In this study, a feasibility study on the production of DHA from crude glycerol via microbial fermentation using Gluconobacter oxydans was performed. Optimization was carried out to maximize profit. For this, the n-butanol stream from the crystallizer was recycled back to the azeotropic distillation column and this promoted an overall 17.62% increment in the DHA production rate. The total production rate of DHA was 3871 tons/year from 6266 tons of crude glycerol. From the feasibility study carried out, the preliminary process hazards and safety were reviewed. The overall operation of the plant was relatively safe with risks ranging from moderate to low. With appropriate mitigation in place for process hazards as well as proper accidental release measure, storage, and handling of chemicals, the risks involved could be kept as low as reasonably practicable. From the economic study, it was revealed that the total capital investment and total operating expenses were RM 215.07 million and RM 446.14 million, respectively. As a whole, the economic performance of the plant was viable even when the DHA selling price was low (RM 124.16/kg). When the selling price of DHA was at the best condition (RM 206.94/kg), RM 801.06 million of annual revenue could be attained with a return on investment of 147.04%. Even though the DHA selling price might fluctuate, the payback periods for the investment were less than five years.
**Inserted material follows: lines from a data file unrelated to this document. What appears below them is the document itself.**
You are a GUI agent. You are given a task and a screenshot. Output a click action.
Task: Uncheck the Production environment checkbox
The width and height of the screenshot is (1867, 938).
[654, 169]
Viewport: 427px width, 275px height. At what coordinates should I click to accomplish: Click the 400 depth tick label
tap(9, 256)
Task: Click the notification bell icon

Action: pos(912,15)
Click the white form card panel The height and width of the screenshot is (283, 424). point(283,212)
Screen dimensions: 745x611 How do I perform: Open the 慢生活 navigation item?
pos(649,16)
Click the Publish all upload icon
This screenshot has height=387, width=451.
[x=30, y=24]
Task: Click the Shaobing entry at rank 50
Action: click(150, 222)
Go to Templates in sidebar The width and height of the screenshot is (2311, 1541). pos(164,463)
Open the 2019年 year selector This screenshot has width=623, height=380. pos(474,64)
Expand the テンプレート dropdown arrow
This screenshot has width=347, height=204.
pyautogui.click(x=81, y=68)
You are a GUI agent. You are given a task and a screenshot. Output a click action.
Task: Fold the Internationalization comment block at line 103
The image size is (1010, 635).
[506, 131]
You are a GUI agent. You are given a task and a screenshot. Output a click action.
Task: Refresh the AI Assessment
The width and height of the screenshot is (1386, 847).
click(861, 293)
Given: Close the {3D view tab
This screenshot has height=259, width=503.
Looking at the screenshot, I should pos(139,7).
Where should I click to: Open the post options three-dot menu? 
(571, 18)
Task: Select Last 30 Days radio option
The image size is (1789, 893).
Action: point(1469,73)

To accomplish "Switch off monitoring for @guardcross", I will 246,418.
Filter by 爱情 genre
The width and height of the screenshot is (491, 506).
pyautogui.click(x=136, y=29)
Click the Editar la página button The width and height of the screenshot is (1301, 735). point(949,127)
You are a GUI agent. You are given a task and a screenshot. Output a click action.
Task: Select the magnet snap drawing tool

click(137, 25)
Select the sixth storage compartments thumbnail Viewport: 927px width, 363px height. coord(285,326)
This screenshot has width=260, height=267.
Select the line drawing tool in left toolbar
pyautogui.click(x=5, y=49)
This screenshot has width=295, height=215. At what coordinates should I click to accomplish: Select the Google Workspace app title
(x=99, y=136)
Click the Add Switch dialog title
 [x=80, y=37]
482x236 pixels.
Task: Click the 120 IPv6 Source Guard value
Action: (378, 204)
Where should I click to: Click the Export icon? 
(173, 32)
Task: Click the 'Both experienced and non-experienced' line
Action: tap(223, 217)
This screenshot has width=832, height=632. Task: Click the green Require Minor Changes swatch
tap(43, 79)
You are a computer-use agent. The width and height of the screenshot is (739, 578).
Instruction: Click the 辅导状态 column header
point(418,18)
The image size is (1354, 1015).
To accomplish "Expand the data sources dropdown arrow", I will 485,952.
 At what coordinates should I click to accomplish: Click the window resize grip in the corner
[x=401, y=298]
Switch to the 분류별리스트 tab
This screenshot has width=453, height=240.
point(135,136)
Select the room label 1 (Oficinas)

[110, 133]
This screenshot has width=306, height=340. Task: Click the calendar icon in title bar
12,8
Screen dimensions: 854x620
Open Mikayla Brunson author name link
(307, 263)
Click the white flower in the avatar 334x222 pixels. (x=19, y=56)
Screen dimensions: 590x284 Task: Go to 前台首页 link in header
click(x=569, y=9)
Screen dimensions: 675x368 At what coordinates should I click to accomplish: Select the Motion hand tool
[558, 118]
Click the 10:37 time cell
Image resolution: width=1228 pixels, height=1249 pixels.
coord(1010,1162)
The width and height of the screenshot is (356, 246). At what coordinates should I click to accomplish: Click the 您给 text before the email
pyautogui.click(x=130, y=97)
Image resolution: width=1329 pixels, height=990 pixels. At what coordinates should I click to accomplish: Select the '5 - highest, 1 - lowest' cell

Overall, the DHA production from microbial fermentation of glycerol is techno-economically feasible. DHA synthesis from crude glycerol offers an alternative to reuse the waste from biodiesel production, hence promoting responsible consumption and production.

It is recommended to carry out a detailed environmental sustainability study such as a life cycle assessment of the DHA production plant for future research. Moreover, the development of a forecasting economical model is another area of potential future work to provide more insights for potential investors.